You will wake up on Wednesday and, most likely, know whether the Koch Brothers, Governor Scott Walker, the Fitzpatricks, and their gang of State Senate followers have been able to hold off the active resistance to their plans to gut the state of Wisconsin.
That's a given. You will read the news -- perhaps here. Barring the likes of our being hit by an unexpected meteor, the only way that you and others won't know who won is if there is a recount -- meaning that the result was too close to call.
Victory, defeat, recount. You will wake up on Wednesday to one of them.
If you put in some effort -- not "effort like you're the only one who can decide the results, but a fair amount of effort, say, a couple of hours of calling today and a couple tomorrow for all-important GOTV -- then you may not like a bad result, but you will feel that you did your part to prevent it.

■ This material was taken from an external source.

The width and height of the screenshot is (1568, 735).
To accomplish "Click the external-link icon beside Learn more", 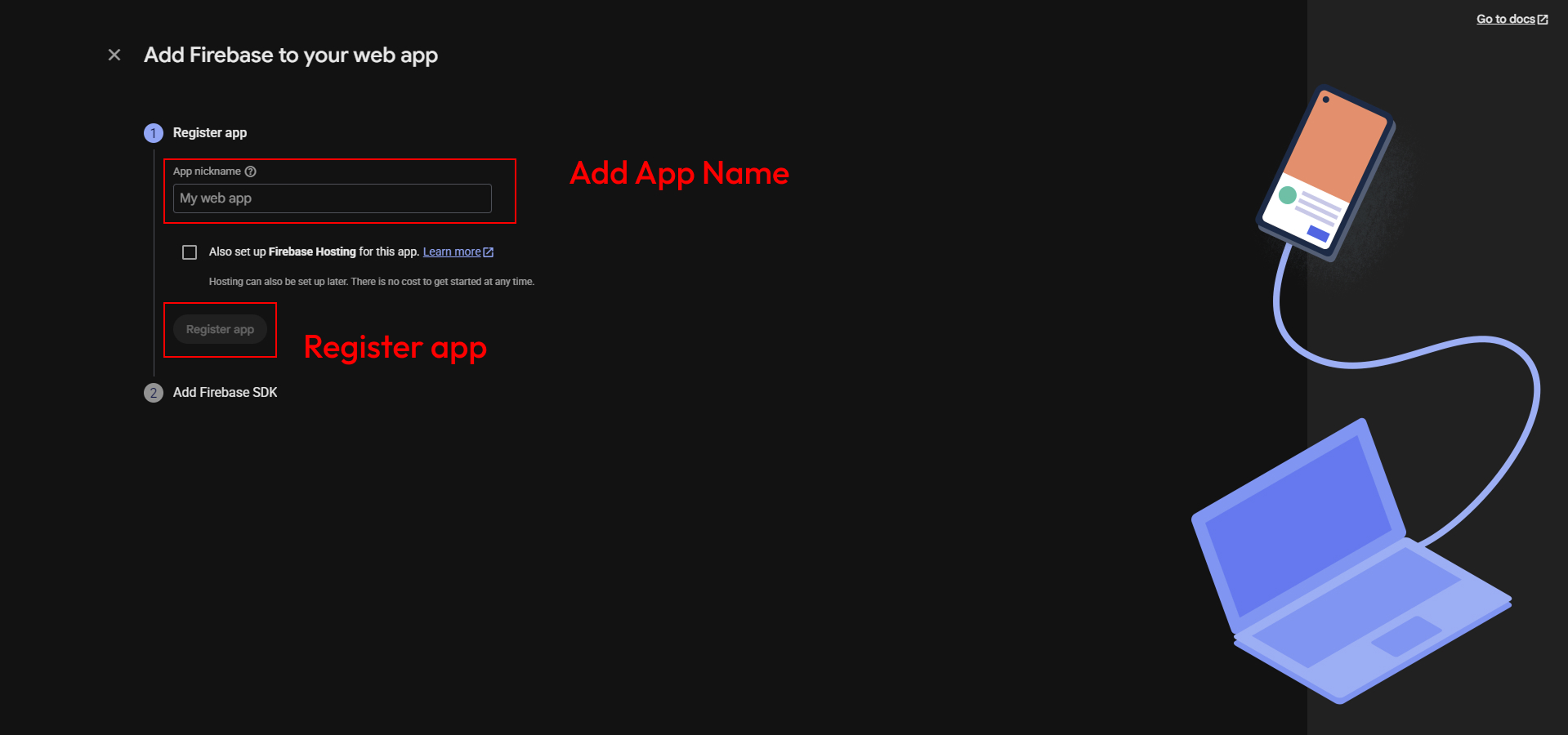I will 489,252.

You will have fought. You did your part.
But imagine the possibilities if you don't put in some effort.
Victory! A net of three Democrats may win, shifting control of the Wisconsin State Senate and blocking Gov. Walker and the Fitzpatricks from doing more damage to the constitution, damage that may, incidentally, take Wisconsin out of the Democratic column in 2012 even if a majority of its residents try to vote Democratic, through draconian voter eligibility laws.
You will celebrate along with the rest of us, as if you had something concrete to do with the victory -- like a fan at a football game. And cheering helps, I suppose -- but our opponents hope that you do no more than that.
Defeat! Fewer than a net of three Democrats win. Maybe it's close, maybe it's not. You, like me, like many of us, will sulk. The drive to stomp out Labor and Democracy will have reached its great victory. This election will be a line in the history books. "Democrats were unable to reverse this movement when...."
While we will all rue the defeat. Others, including many here, will want to know: "What did you do in the war?" How did you put your shoulder to the task when times were most critical? What did you do? What did you do?
You will want to have an answer. Will you have one?
Undetermined -- a possible runoff! It happened in the Supreme Court election where Prosser eventually, due to some voting shenanigans, beat Kloppenburg by a whisker. This is the worst case for you. The polls show it is possible -- not unlikely in the least.
This is where you will wonder whether a few hours of calling, a few bucks of donating for ads, whatever you can spare, might have made the difference.
This is THE FIGHT this year in electoral politics. Wisconsin didn't choose to be Midway Island or Normandy, but here it is. What -- if it's close -- will you be able to tell others -- will you be able to tell yourself -- that you have done?
Don't give more money or make more calls -- yes, they're sick of calls, but you can still usually leave messages conveying your honest passion for victory and fear of defeat here, and it may be one of the last things that they hear before deciding whether to vote -- for other people. Do it for yourself.
You will wake up on Wednesday and you will hear the news. It may be good, it may be bad, it may be a nerve-jangling, torturous "in between." You will be asking yourself, if it's anything but a victory -- "what did I do to prevent this?"
You will want to have an answer for yourself.
You have to give that answer today and tomorrow. On Wednesday it will be too late.
12:24 PM PT: Ha -- forgot to add the links!
For the DGA/PCCC calls (nice computerized system, but sent me only to the Shilling-Kapanke race) click here.
To be able to call any race you'd like, though it's not a fancy computerized calling system, click the WI Dem Party's website here.
1:14 PM PT: Borrowing this from Chris Bowers's excellent diary, which quotes Korkenzieher:
Anyway, you wouldn't believe the shitstorm of blatant lies they're hurling at Pasch. She hates veterans. She hates children. She hates the whole community, except, of course, for illegal aliens. These are ads being run on every media outlet in Milwaukee, and this is just for one race in the Milwaukee suburbs. Now consider how much cheaper it'd be to run those same ads in small-town, northwoods or dairy farm Wisconsin.
Honestly, Wisconsin is always a battleground state in presidential elections, and the stuff being thrown at Pasch alone exceeds anything the wingnuts threw at Clinton, Gore, Kerry or Obama in the last few presidential elections. It has an effect. It confuses people.
It's all about turnout. If we do the groundwork, we can still win.
This is the Koch's dry run for 2012 -- not just in Wisconsin, but everywhere. Will we fight against it or not?